+++ Data extracts +++
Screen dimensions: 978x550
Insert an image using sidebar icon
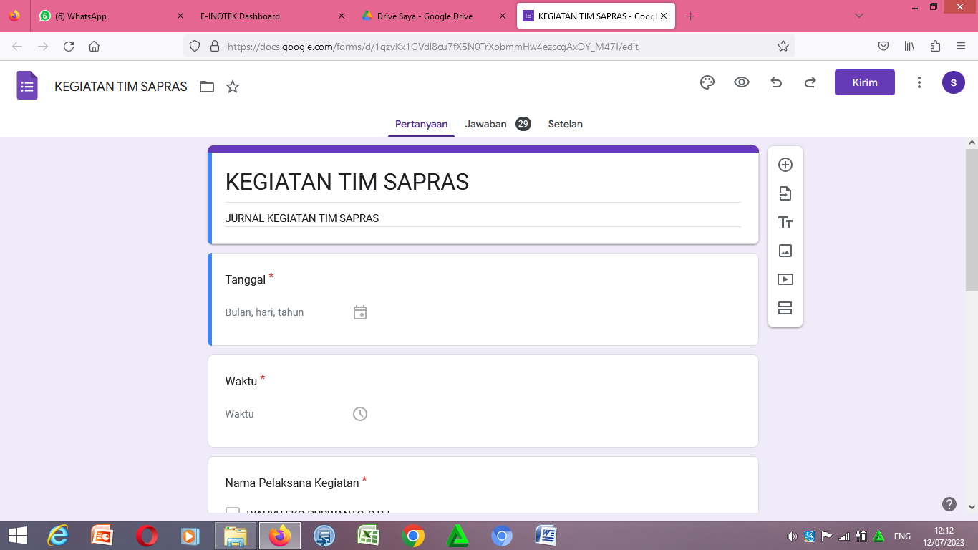[785, 251]
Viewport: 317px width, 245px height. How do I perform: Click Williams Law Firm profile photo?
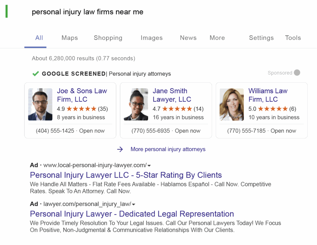232,104
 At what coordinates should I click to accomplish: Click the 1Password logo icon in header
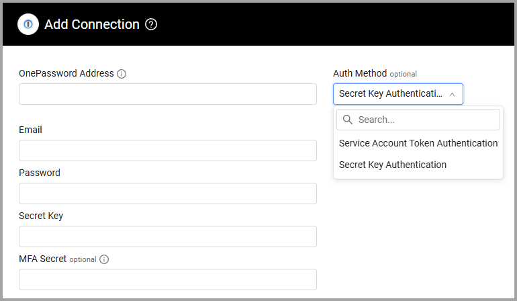tap(28, 24)
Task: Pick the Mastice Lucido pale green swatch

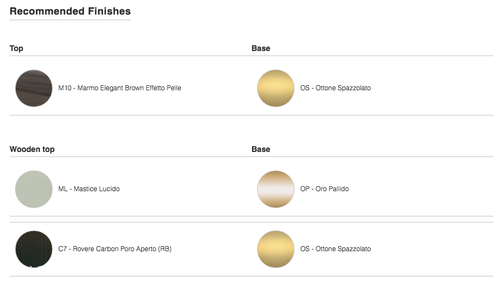Action: [34, 190]
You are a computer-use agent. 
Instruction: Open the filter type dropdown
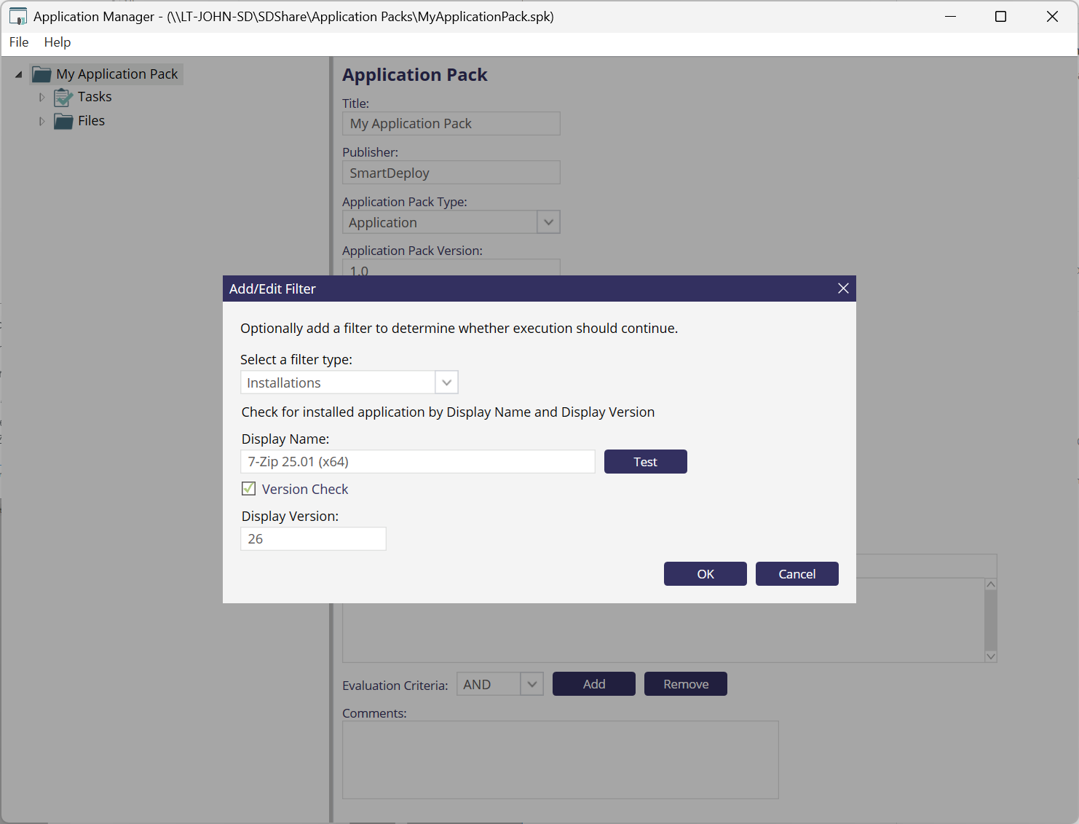tap(446, 382)
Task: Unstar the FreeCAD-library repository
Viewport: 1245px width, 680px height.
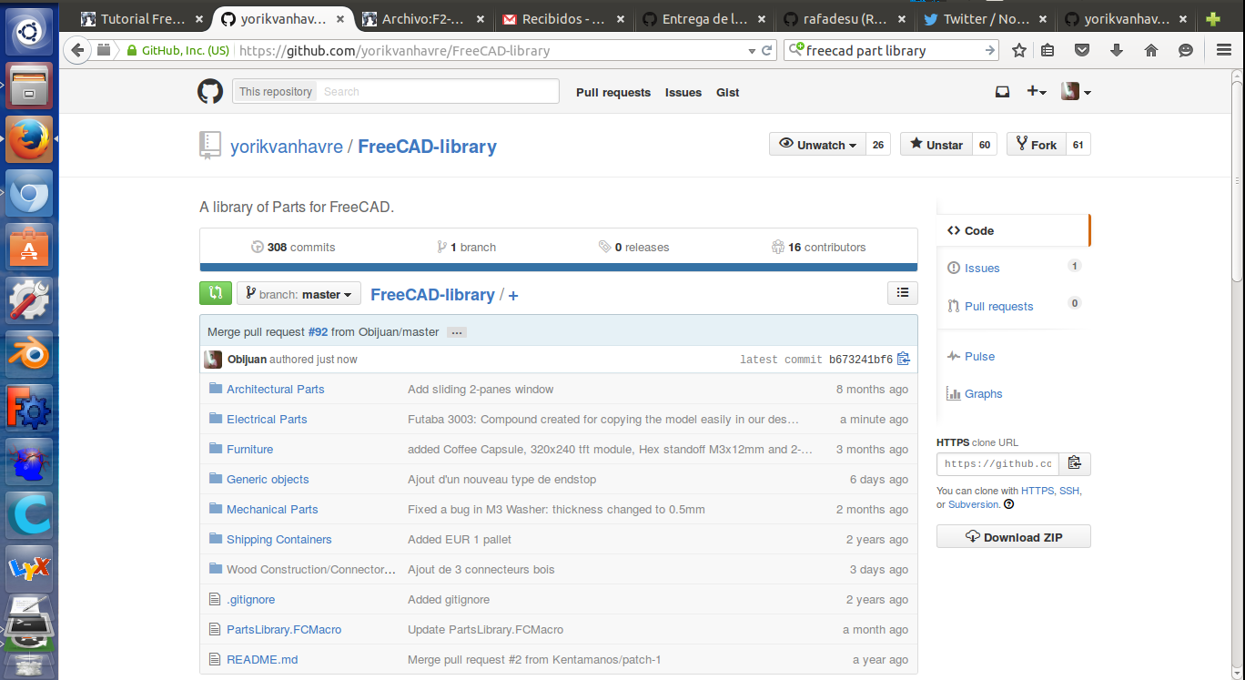Action: click(935, 145)
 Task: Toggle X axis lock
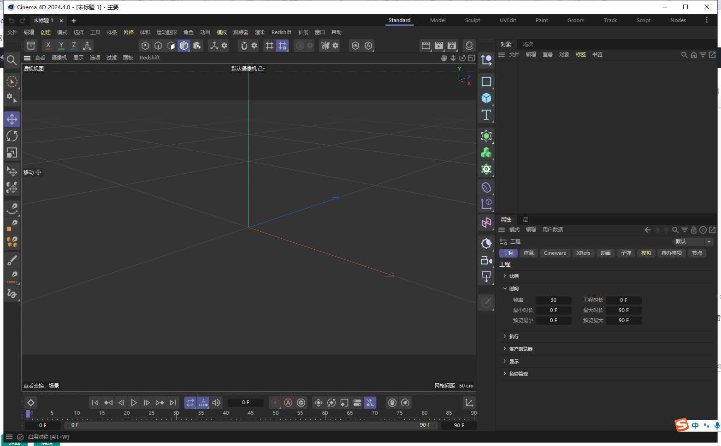[48, 46]
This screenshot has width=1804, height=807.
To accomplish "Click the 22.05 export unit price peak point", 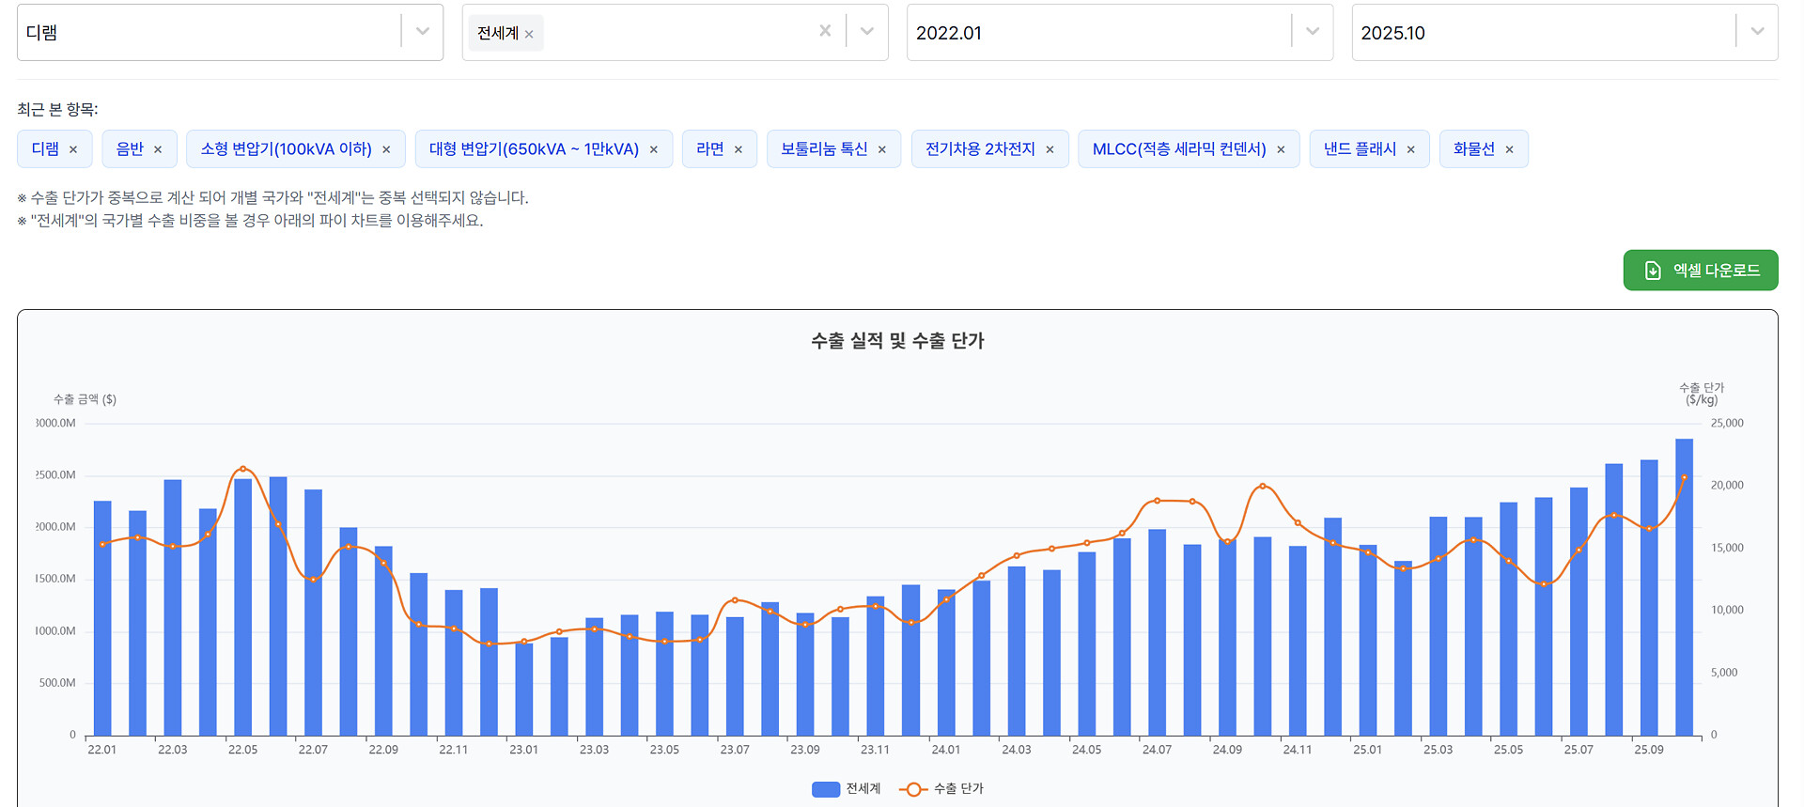I will (x=242, y=469).
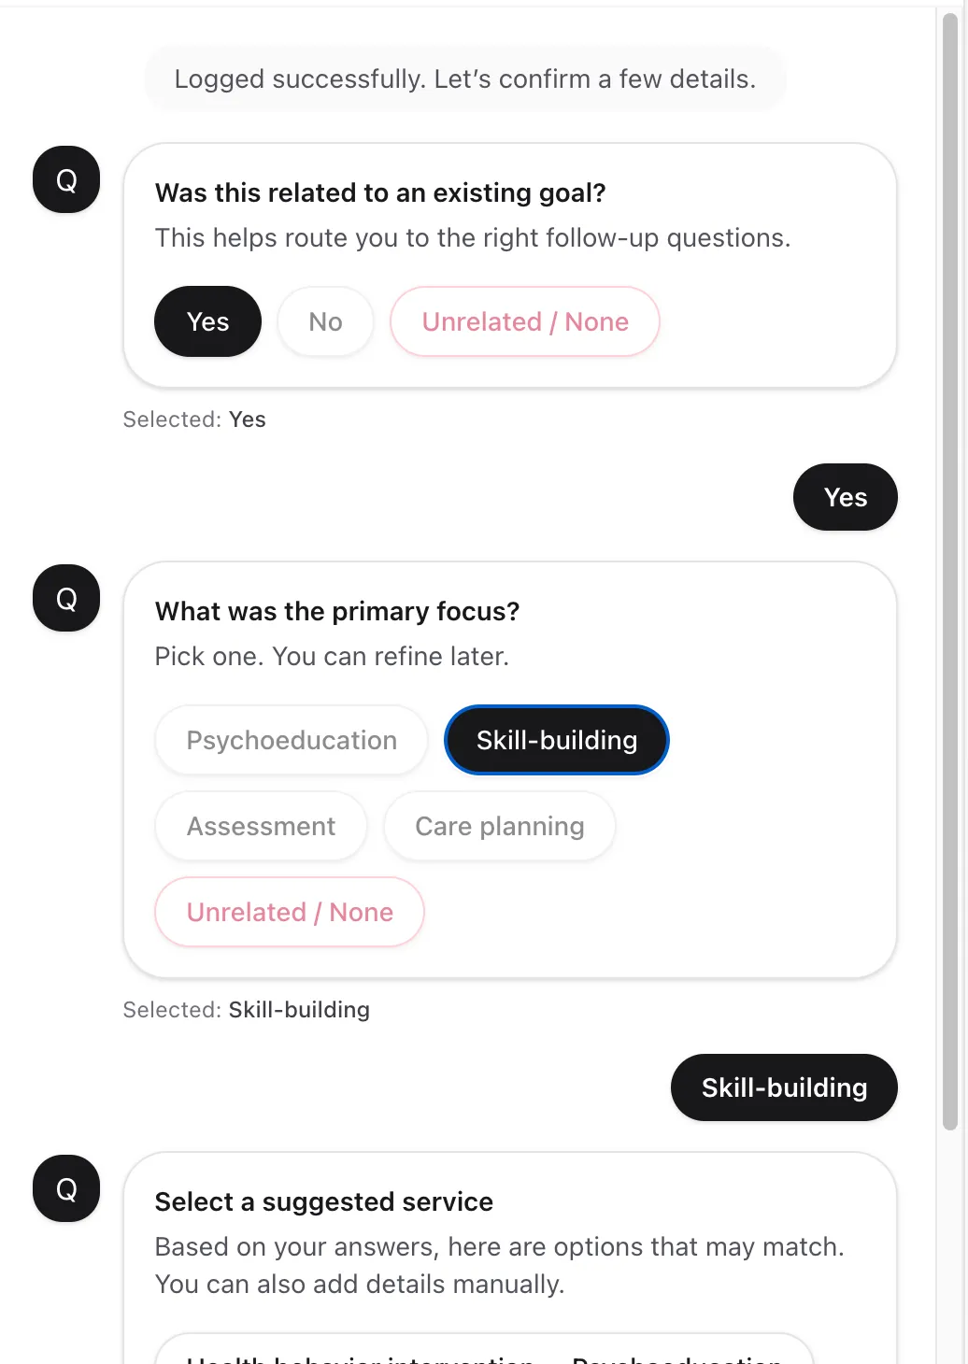Click the sent Skill-building reply bubble
This screenshot has height=1364, width=968.
pyautogui.click(x=784, y=1087)
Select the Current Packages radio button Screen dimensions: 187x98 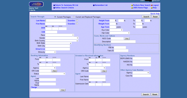point(55,17)
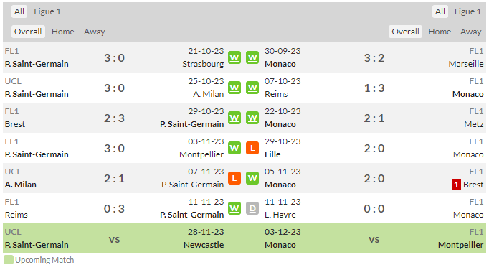Click the orange L badge beside the A. Milan 2:1 result
This screenshot has height=275, width=489.
coord(234,178)
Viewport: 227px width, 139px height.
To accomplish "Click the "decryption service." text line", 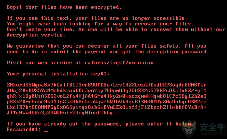I will [x=36, y=35].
+++
Your task
Please return exactly the lines above, from where the listing starts to the line holding "Task: Unstar the FreeCAD-library repository", inclusive, with the pictures omitted.

Response to the task
Screen dimensions: 978x550
Insert an image using sidebar icon
[785, 251]
Viewport: 317px width, 245px height. How do I perform: Click Williams Law Firm profile photo?
232,104
 At what coordinates should I click to accomplish: Click the 1Password logo icon in header
tap(28, 24)
Task: Pick the Mastice Lucido pale green swatch

Action: [34, 190]
You are a computer-use agent. 
Instruction: Open the filter type dropdown
tap(446, 382)
Task: Unstar the FreeCAD-library repository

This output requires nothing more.